The Olympian who was fondly known as the "flying Sikh" in the sixties with his prowess on the track leaves behind wife Datin Amrit Kler, a son and two daughters.

He was a household name here in the State when he took part in the Tokyo Olympics in 1964 and he also appeared in the 1966 Commonwealth Games in Kingston, Asian Games in Bangkok the same year as well as four consecutive SEAP Games in 1965, 1967, 1969 and 1971.


He was the SEAP Games record holder in the 3,000m and 5,000m events in 1965, 1967 and 1971 and held the national records for the same events in 1964, 1965, 1966 and 1971.

Dilbagh served as a coach for athletes under the State Youth and Sports Ministry and retired in 1991.

He was awarded Datukship in 2005 for his contribution to sports.

He was a true sportsman to the very end as his wife Datin Amrit Kler told Express Sports that he continued to keep himself fit by cycling for an hour per session twice daily on an exercise bike until very recently despite his failing health.
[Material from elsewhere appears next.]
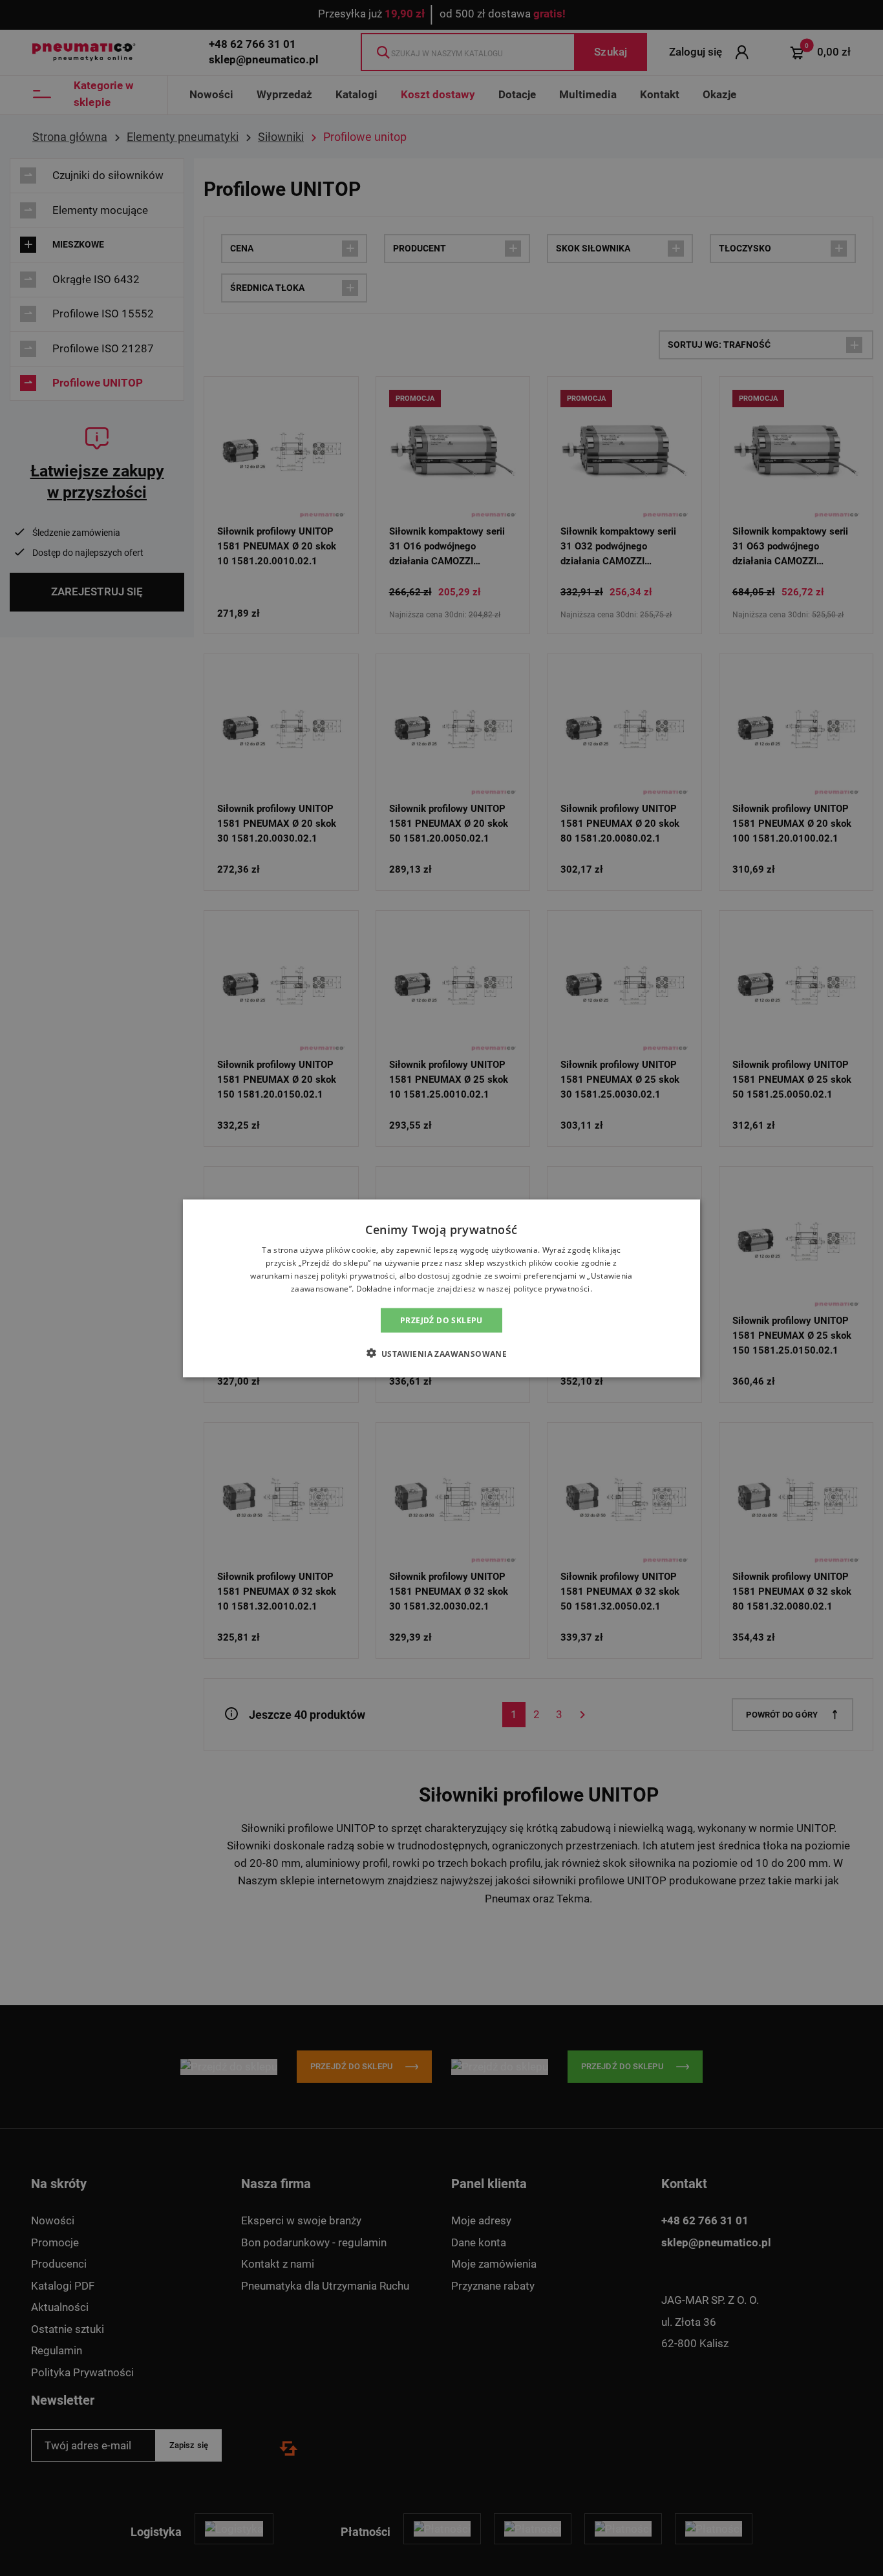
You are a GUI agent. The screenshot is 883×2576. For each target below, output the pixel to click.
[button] (441, 1353)
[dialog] (441, 1288)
Daughter Jaswinder said her father passed away quite unexpectedly with doctors who treated him were also surprised as they were about to discharge him on the same day.

Former national sprinter David Williams who was at the funeral parlour to pay his last respect had only fond memories to say about Dilbagh.

He said he used to train under Dilbagh together with State Tourism, Culture and Environment Assistant Minister, Datuk Elron Alfred Angin and had followed him to many coaching clinics throughout the State.

"He was the first real coach for us here in the State back in the late seventies.


He was always very generous to the athletes and he really took care of us in terms of our welfare and training."

"I have never seen him losing his temper. He was a passionate coach and he was always there at the track to guide the young athletes patiently."

David said he last met him a month ago and Dilbagh could still remember him as a former athlete and he even asked him to shed a few pounds to stay healthy.

His remains will be placed at the Fook Lu Siew Funeral Parlour here until Saturday when it will be cremated.